**TASK TO COMPLETE**
Transcribe the stretch of entries below from the line with "Where should I click to: Click the search" through the line with "You are a computer-use agent. Viewport: 2000px", exactly and with both ends included; leave out all other lines.

[Saved data entries]
····················

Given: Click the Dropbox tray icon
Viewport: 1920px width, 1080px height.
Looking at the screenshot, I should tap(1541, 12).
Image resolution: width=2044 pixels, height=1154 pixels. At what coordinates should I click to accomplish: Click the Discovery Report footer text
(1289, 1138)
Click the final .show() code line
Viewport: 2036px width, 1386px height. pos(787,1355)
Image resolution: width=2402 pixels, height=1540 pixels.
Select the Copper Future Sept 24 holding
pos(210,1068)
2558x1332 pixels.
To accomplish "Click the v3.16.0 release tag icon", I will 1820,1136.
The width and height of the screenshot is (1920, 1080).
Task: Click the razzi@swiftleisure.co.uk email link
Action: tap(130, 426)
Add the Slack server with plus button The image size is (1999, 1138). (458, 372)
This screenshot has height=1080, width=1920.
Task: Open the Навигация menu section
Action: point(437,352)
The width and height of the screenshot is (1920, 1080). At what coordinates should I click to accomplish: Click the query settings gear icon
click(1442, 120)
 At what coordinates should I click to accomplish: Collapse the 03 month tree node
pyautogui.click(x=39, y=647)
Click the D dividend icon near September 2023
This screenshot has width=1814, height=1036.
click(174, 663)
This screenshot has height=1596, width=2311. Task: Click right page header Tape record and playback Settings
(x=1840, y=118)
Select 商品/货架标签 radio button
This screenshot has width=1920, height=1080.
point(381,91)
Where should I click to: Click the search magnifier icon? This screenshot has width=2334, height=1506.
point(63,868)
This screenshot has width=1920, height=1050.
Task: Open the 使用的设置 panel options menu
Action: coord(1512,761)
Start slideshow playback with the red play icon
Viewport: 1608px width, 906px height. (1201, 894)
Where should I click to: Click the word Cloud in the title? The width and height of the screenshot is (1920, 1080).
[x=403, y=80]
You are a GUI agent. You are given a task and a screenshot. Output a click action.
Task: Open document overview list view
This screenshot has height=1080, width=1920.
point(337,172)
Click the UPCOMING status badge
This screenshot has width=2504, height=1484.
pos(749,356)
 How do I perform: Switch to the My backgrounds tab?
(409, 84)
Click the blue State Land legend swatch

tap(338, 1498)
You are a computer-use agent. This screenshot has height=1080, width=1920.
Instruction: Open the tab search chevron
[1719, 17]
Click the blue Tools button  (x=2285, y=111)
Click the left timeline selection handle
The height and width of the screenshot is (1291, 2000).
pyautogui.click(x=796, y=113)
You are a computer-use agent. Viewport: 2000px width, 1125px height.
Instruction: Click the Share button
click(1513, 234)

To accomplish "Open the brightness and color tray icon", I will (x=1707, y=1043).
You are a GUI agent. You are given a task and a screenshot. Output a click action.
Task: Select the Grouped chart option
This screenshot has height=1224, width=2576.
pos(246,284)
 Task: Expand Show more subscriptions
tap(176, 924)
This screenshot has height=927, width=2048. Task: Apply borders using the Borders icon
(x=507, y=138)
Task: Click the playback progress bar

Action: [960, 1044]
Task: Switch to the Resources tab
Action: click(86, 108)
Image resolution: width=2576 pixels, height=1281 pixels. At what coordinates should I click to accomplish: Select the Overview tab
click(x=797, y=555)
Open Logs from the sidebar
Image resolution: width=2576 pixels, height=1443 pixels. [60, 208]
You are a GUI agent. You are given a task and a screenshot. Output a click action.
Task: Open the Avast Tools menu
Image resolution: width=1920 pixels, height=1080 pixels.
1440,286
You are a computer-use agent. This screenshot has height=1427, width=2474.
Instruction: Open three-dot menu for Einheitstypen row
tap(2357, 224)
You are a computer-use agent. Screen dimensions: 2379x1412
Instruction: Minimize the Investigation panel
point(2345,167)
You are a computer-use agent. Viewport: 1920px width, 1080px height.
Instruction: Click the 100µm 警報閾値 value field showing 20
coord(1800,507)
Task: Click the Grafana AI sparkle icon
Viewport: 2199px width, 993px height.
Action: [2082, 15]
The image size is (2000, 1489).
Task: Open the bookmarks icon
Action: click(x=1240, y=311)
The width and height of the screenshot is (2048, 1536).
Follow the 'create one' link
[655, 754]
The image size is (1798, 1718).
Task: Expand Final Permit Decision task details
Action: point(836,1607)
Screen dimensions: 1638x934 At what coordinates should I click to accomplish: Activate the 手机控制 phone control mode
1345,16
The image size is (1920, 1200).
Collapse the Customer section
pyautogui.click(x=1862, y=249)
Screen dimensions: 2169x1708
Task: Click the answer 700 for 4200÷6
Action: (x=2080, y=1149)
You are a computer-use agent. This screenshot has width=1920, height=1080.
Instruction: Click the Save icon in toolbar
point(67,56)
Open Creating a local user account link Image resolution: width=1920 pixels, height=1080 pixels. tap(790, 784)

····················

**WORKED SOLUTION**
Where should I click to: Click the search magnifier icon? This screenshot has width=2334, height=1506.
point(63,868)
This screenshot has width=1920, height=1050.
Task: Open the 使用的设置 panel options menu
Action: coord(1512,761)
Start slideshow playback with the red play icon
Viewport: 1608px width, 906px height. (1201, 894)
Where should I click to: Click the word Cloud in the title? The width and height of the screenshot is (1920, 1080).
[x=403, y=80]
You are a GUI agent. You are given a task and a screenshot. Output a click action.
Task: Open document overview list view
This screenshot has height=1080, width=1920.
point(337,172)
Click the UPCOMING status badge
This screenshot has width=2504, height=1484.
pos(749,356)
 How do I perform: Switch to the My backgrounds tab?
(409, 84)
Click the blue State Land legend swatch

tap(338, 1498)
You are a computer-use agent. This screenshot has height=1080, width=1920.
Instruction: Open the tab search chevron
[1719, 17]
Click the blue Tools button  (x=2285, y=111)
Click the left timeline selection handle
The height and width of the screenshot is (1291, 2000).
pyautogui.click(x=796, y=113)
You are a computer-use agent. Viewport: 2000px width, 1125px height.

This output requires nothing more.